Canada and the United States



Gerald R. Butters, Jr. Black Manhood on the Silent Screen. (Culture America.) Lawrence: University Press of Kansas. 2002. Pp. xviii, 270. $35.00.

Building on the work of Thomas Cripps, Donald Bogle, Daniel J. Leab, Henry T. Sampson, Mark Reid, Pearl Bowser, Louise Spence, and especially Jane Gaines, Gerald R. Butters, Jr.'s book explores the ways in which white filmmakers of the silent era portrayed African Americans and how African Americans responded to those overwhelmingly negative images by producing race films that offered positive depictions of black life and manhood. "Euro-American and African-American men," Butters argues, "used motion pictures as gendering and racializing devices in the era of silent films (1896–1931) as a way to construct their own identity and collective identities of nationhood, racial group, and 'maleness'" (p. xviii). 1
      Between 1896 and 1915, white filmmakers reproduced negative stereotypes and "ethnic and racial codes that were already evident in popular culture" (p. 21). Black men (usually played by white actors in black face) were depicted as chicken thieves, crap shooters, watermelon eaters, funky dancers, or razor-wielding hoodlums.
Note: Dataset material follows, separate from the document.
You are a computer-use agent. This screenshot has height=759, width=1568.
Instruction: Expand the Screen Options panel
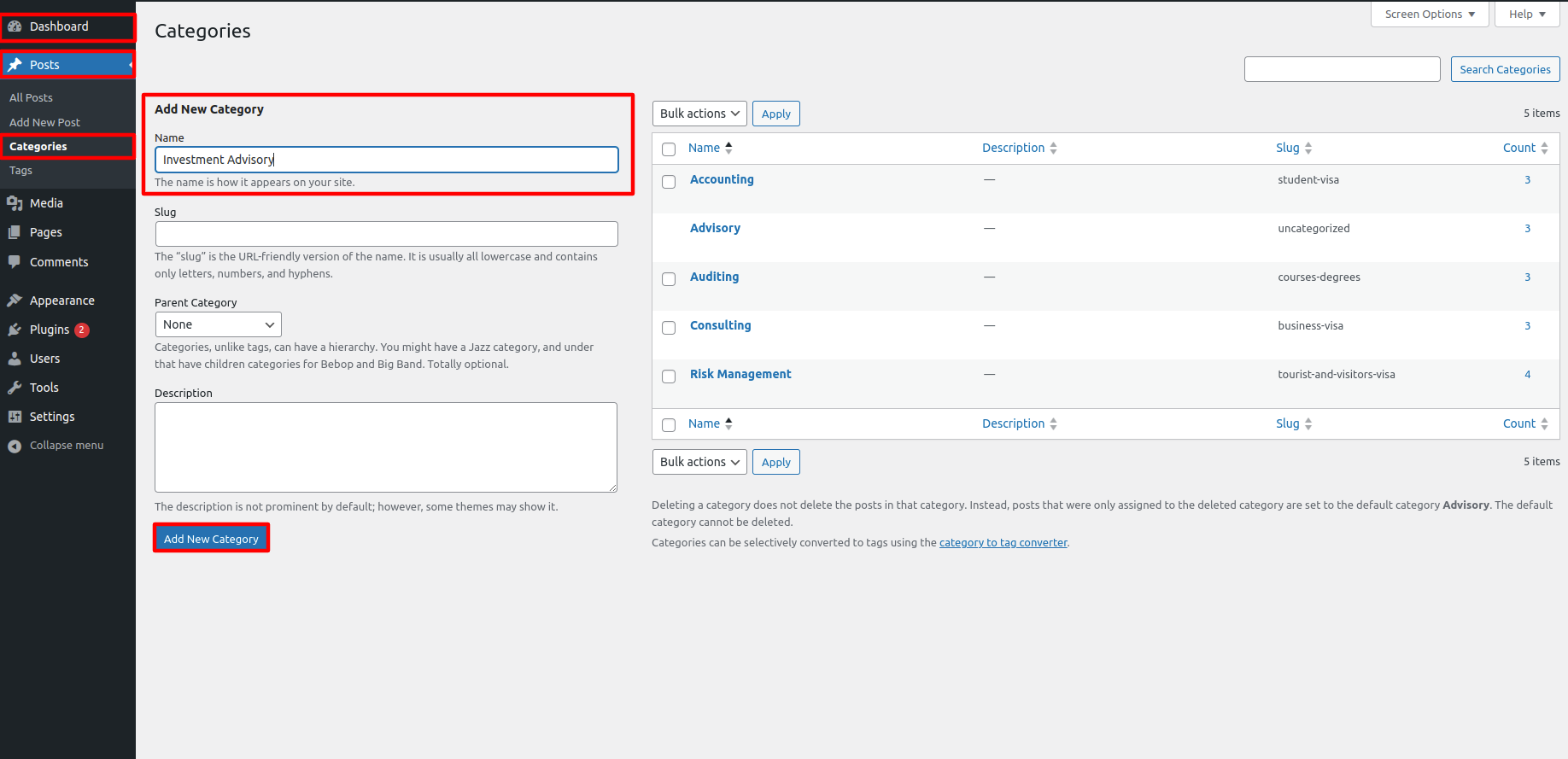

The few positive images of black manhood were seen in actualities such as Colored Invincibles (1898), which showed black troops helping Teddy Roosevelt's Rough Riders take San Juan Hill, or fight films that followed the exploits of heavyweight boxing champion Jack Johnson. 2
      The release of Birth of a Nation in 1915 led a small but growing number of black filmmakers to challenge dominant images of white cinema by making movies that presented a "more realistic black culture to an African-American moveiegoing audience" (p. 94). Between 1914 and the early 1920s, African-American men directed over 100 films whose major theme was the defense of black manhood. In three successive chapters, Butters surveys race-film companies that operated between 1910 and 1923, analyzes the silent era's preeminent race filmmaker, Oscar Micheaux, and offers a close reading of Micheaux's Within Our Gates (1920). . . .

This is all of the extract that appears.